“Double Date,” New Era, Apr. 2010, 44–45
I hardly considered myself a dating machine, which is why I was stunned when I was asked out not once, but twice in the same week. I couldn’t believe my luck. I scheduled a date with one boy for Friday and the other for Saturday. I was feeling pretty smug about how popular with the young men I had become.
My Friday night date went as planned. We had a nice dinner and then went to meet a group of his friends to play a board game. We arrived at his friend’s house and waited for the rest of the group to arrive. People trickled in every few minutes, but I didn’t really notice. There wasn’t going to be anyone I knew here.
Until I locked eyes with someone I recognized. I froze.
My Saturday night date was staring right back at me.
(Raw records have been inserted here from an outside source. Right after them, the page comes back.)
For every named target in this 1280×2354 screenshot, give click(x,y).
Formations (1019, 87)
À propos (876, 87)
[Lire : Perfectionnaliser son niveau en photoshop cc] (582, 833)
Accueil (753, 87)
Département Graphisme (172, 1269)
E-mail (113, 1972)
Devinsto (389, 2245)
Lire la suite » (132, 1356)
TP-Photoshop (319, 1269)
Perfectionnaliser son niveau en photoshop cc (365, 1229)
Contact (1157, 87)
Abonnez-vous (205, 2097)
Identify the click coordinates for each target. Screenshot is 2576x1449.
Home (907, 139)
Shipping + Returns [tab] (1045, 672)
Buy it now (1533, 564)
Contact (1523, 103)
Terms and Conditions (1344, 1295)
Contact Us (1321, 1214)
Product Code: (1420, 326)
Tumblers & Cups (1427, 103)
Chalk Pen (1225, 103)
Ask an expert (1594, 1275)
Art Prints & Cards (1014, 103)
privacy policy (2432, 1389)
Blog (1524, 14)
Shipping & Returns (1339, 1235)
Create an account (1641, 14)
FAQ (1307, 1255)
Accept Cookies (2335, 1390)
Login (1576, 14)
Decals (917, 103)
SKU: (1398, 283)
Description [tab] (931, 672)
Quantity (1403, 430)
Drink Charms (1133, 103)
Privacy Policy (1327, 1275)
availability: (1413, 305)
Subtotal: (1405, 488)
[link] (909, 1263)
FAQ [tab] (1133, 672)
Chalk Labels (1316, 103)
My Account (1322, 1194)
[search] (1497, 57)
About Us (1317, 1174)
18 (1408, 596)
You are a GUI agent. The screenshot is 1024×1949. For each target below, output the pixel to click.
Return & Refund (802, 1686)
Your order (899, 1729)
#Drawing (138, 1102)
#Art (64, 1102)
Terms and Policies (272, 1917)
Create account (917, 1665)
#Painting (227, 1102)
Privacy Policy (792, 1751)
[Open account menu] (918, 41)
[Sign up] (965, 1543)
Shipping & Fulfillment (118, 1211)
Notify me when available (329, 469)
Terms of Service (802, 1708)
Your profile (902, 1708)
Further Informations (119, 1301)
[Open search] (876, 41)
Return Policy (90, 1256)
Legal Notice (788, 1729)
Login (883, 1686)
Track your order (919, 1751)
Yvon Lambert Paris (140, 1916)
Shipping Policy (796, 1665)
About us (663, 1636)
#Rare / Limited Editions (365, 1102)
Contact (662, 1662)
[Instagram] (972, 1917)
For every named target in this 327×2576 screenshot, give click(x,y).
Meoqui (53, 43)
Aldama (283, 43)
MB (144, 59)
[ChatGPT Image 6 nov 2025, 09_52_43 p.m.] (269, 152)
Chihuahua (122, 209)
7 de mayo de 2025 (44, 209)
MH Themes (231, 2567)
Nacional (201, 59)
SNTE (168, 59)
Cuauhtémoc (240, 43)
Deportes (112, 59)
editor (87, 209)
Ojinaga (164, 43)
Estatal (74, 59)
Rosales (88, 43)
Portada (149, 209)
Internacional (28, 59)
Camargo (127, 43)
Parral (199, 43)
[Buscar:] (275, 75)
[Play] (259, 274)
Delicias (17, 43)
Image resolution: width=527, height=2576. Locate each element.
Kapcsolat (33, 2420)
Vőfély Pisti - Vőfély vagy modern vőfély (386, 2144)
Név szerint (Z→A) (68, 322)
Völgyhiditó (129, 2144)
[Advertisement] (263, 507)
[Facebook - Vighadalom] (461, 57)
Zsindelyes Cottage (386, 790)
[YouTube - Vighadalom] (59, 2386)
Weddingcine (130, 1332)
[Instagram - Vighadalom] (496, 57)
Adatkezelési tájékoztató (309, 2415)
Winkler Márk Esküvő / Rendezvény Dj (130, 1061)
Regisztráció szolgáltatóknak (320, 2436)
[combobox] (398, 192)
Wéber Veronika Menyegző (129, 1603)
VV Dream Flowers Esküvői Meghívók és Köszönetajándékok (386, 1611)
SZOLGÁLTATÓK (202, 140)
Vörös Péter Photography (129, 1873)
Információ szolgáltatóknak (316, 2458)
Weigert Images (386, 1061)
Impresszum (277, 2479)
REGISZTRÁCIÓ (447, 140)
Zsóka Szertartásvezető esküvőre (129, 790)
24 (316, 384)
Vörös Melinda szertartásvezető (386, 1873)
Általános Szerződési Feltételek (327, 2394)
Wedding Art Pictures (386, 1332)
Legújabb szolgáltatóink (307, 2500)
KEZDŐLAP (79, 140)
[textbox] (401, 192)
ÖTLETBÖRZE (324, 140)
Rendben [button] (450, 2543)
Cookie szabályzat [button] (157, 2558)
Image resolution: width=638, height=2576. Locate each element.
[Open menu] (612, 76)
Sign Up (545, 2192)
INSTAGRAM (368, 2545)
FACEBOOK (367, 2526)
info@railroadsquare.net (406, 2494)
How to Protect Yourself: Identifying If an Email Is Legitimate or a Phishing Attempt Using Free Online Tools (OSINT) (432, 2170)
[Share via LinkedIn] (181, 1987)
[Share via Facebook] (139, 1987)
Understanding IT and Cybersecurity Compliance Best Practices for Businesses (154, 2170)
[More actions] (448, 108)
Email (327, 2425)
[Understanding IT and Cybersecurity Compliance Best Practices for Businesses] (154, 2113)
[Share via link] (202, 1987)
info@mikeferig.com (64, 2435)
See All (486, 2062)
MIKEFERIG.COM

I could have died. I suddenly didn’t feel so proud of myself for landing two dates that weekend. I tried to give my Saturday night date some kind of facial signal that expressed my embarrassment over the situation, but to my surprise, he looked like he was trying to keep from bursting out laughing. He gave me a meaningful nod to indicate that this would be our little secret. We went about the rest of the evening without discussing the mishap so as to spare my current date, who had no idea his friend had asked me out for the following evening.
When he picked me up the next evening for our date, we were able to laugh about what happened the night before. I know how lucky I was that his feelings hadn’t been hurt when he saw me on a date with his friend. The Church encourages dating different people when we’re young, but I became more aware of how my dating decisions could hurt others if I was not careful. Even though it was an accident, the experience taught me an important lesson about treating dates with the consideration and respect they deserve.